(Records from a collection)
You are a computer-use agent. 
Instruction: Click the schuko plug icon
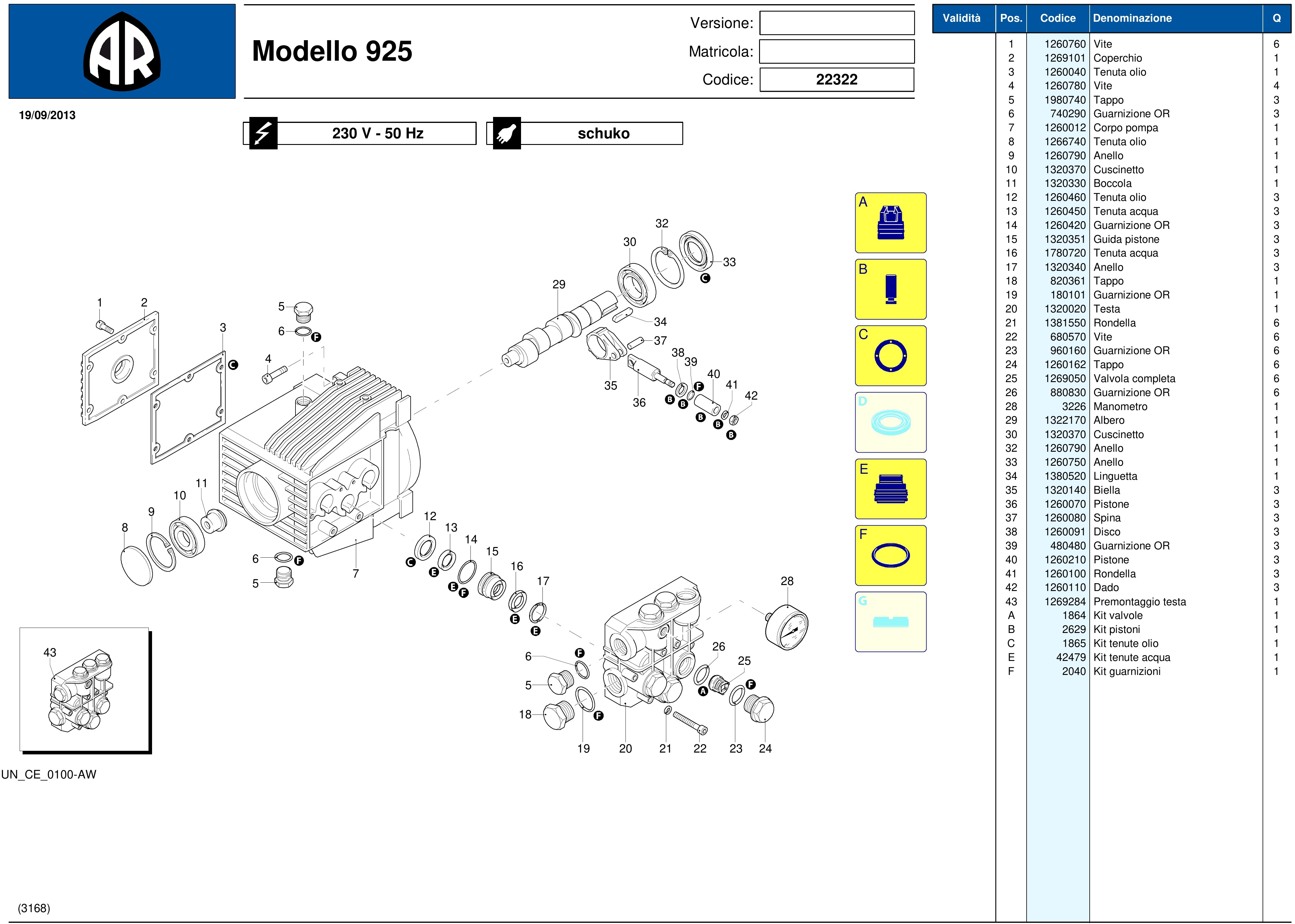click(506, 134)
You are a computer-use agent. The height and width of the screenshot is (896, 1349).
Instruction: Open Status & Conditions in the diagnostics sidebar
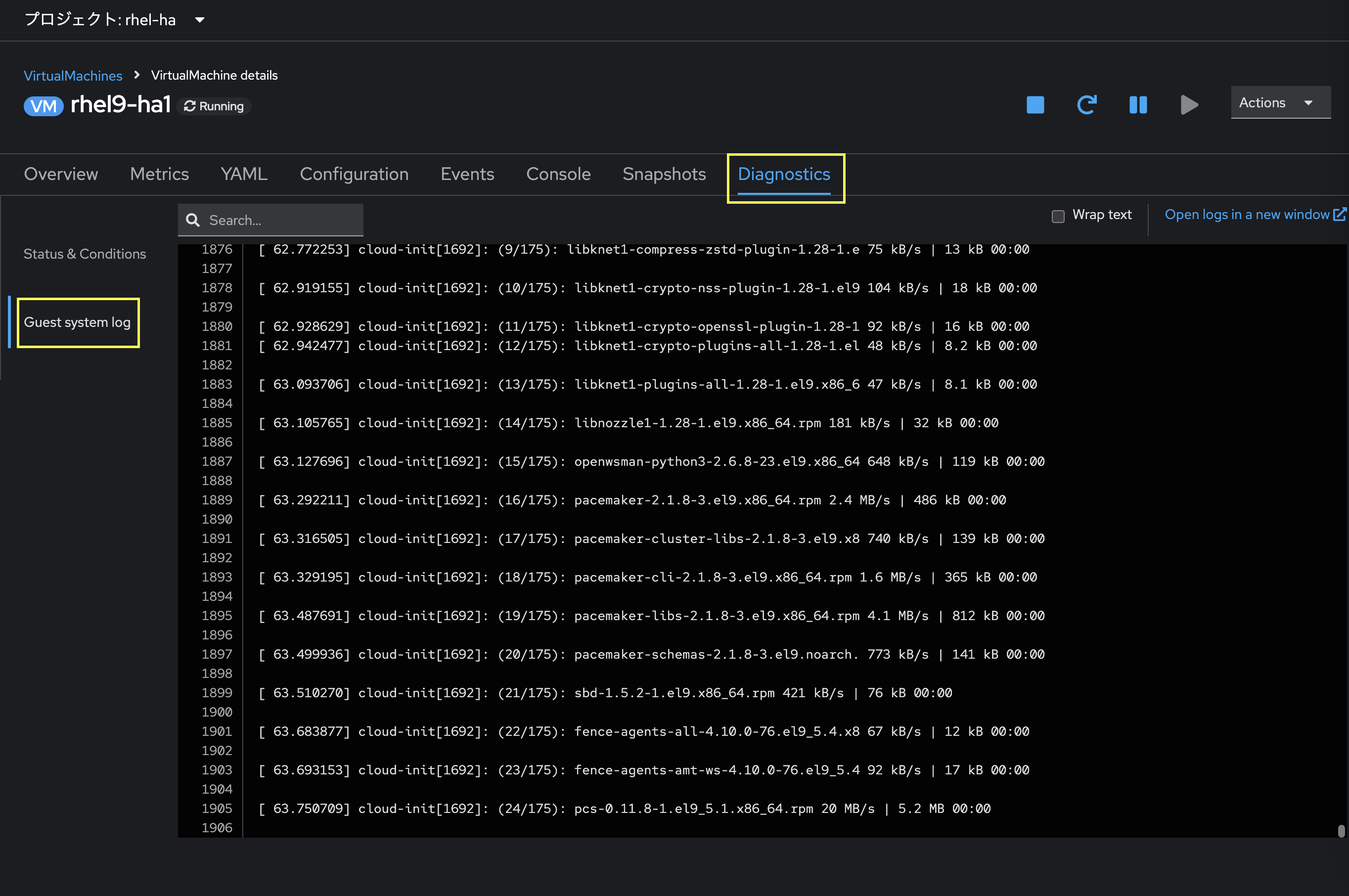pyautogui.click(x=84, y=254)
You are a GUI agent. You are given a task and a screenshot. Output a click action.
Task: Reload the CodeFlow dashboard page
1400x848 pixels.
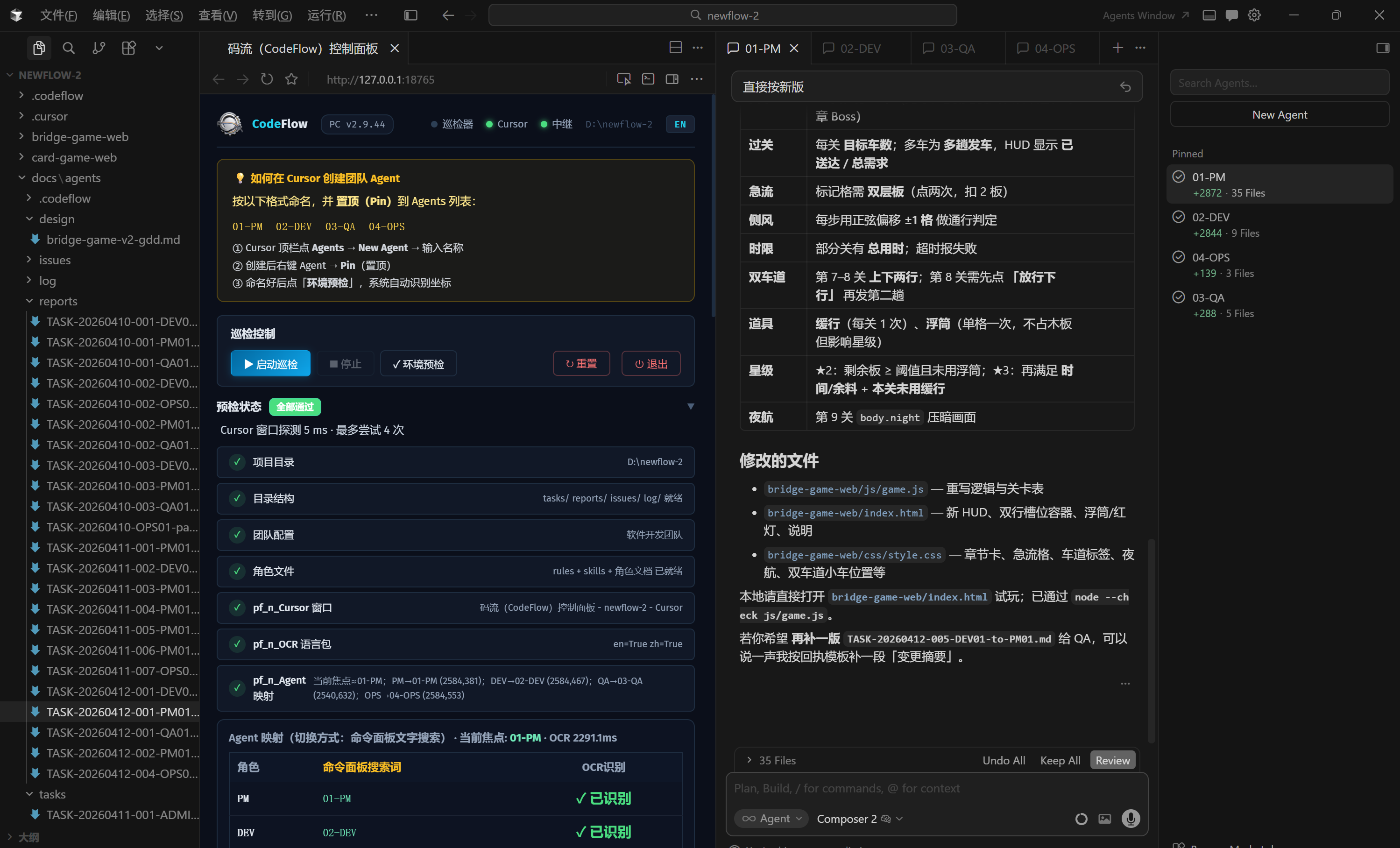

--- What to produce ---
In the entries above, find each line with the word "screenshot" and return it.

--- Written solution ---
You are a computer-use agent. The height and width of the screenshot is (896, 1349).
You are a GUI agent. You are given a task and a screenshot. Output a click action.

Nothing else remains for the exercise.